Problem description: Format every line of the items below as a Markdown table with the columns "Row" and "Item text," numbering each line in order and skipping blank lines. Leave the pictures out of the table.

Supplied material:
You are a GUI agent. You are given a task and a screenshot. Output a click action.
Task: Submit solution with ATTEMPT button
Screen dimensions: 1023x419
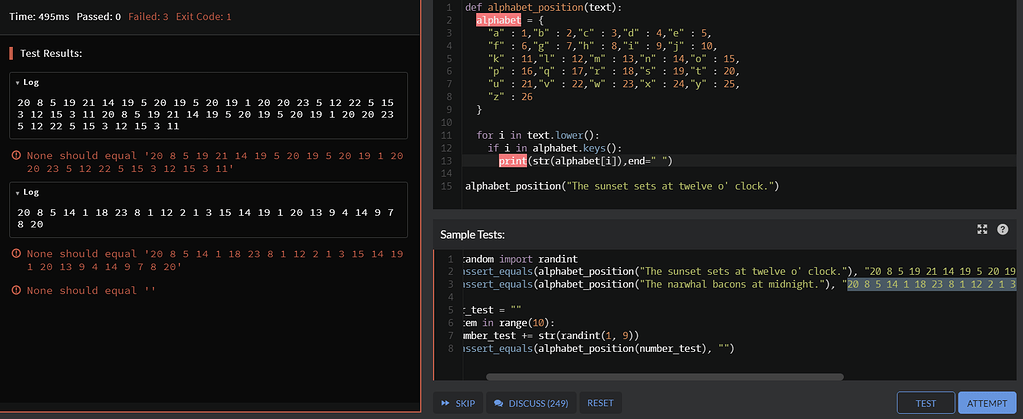(x=988, y=403)
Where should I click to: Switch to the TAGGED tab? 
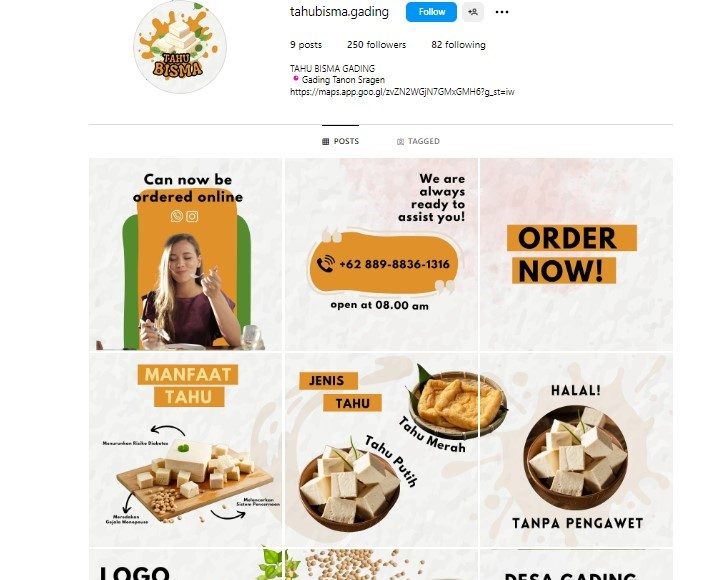coord(418,141)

Answer for this exercise:
| Row | Item text |
|---|---|
| 1 | You are a GUI agent. You are given a task and a screenshot. Output a click action. |
| 2 | Task: Submit solution with ATTEMPT button |
| 3 | Screen dimensions: 1023x419 |
| 4 | (x=988, y=403) |
| 5 | Where should I click to: Switch to the TAGGED tab?  |
| 6 | coord(418,141) |